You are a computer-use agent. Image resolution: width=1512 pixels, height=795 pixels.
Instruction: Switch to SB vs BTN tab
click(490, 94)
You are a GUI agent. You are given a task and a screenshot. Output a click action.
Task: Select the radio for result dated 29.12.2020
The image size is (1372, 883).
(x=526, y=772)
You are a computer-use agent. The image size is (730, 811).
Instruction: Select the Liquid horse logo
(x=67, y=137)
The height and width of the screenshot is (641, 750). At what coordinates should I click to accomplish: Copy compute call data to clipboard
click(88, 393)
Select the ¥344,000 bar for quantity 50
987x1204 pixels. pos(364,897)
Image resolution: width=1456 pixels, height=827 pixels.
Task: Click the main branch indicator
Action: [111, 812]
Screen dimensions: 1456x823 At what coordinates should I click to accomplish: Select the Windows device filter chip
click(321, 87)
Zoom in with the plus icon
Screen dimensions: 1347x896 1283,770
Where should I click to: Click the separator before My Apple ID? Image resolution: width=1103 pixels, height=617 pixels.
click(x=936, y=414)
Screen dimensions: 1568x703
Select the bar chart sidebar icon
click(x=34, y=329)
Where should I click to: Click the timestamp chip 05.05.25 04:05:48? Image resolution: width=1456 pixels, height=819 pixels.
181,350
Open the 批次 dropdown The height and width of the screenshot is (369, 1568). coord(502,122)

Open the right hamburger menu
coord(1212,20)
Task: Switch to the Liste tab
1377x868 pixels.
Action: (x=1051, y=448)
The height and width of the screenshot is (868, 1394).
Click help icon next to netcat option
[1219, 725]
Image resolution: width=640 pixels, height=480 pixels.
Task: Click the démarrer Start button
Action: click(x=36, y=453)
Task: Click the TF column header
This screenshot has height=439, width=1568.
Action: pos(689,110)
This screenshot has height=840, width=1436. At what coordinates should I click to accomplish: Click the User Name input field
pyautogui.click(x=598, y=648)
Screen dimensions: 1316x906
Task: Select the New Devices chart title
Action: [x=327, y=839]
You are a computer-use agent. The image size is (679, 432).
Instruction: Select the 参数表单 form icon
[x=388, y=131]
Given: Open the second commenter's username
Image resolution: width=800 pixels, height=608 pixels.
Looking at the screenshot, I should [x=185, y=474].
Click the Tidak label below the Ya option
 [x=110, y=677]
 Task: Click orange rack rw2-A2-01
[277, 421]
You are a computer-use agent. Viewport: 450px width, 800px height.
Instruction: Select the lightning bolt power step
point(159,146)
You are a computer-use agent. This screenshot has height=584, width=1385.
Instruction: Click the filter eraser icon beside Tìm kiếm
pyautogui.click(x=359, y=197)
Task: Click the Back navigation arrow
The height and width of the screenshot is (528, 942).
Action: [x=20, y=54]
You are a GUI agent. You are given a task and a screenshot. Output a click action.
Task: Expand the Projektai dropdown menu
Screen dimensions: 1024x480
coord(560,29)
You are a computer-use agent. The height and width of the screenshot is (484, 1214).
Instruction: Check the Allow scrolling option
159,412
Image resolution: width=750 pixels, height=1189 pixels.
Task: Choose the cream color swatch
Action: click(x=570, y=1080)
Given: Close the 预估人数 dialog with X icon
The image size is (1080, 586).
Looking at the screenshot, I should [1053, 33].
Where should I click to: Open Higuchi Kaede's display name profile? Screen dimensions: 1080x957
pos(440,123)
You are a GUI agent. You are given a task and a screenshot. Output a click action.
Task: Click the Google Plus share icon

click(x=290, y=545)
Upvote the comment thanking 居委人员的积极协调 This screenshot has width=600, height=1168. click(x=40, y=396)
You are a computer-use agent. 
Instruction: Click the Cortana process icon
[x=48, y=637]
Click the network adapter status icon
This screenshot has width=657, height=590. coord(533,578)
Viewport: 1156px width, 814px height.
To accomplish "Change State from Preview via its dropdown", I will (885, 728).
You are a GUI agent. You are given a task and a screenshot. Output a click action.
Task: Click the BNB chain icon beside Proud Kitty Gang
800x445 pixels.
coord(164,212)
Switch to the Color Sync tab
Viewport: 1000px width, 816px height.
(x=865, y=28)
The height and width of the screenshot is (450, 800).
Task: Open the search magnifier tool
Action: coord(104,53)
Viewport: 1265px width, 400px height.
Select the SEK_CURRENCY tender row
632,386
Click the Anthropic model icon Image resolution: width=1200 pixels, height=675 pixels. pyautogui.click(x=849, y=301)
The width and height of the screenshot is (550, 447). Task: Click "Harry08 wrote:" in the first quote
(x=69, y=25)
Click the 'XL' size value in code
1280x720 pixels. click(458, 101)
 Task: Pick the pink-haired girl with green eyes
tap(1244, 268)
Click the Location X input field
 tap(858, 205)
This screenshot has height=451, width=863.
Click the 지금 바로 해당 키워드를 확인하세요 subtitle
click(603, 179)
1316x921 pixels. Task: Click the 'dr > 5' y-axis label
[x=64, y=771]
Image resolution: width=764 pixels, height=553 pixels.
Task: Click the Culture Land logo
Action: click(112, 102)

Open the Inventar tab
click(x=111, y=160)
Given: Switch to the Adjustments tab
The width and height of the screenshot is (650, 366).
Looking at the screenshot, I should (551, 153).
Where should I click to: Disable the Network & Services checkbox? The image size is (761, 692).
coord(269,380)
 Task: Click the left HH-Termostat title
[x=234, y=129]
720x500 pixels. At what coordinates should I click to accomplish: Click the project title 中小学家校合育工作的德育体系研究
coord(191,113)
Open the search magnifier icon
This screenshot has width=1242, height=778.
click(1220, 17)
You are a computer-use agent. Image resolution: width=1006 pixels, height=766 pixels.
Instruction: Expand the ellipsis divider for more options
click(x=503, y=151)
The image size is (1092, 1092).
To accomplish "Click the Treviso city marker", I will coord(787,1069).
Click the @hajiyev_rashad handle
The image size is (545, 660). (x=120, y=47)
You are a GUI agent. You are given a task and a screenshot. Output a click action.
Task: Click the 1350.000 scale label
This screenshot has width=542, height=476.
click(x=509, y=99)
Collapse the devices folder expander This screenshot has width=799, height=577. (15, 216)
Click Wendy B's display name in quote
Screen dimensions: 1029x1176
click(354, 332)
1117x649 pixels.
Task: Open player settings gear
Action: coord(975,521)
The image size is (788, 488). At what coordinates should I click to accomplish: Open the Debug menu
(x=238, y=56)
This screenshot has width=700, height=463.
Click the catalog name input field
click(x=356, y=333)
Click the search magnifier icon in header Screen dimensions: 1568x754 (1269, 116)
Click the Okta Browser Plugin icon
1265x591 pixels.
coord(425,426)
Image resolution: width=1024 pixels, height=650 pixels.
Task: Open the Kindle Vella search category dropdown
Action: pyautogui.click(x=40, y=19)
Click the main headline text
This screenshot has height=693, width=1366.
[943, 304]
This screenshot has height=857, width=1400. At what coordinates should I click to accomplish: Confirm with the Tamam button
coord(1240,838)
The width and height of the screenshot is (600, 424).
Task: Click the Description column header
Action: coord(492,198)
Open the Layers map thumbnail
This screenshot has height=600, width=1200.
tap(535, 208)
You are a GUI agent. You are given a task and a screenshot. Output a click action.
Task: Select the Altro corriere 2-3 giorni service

EXERCISE DESCRIPTION: Make a list of all lines in the data that contain "will".

RESPONSE TO THIS EXERCISE:
To accomplish "Change State from Preview via its dropdown", I will (885, 728).
To accomplish "Click the Treviso city marker", I will coord(787,1069).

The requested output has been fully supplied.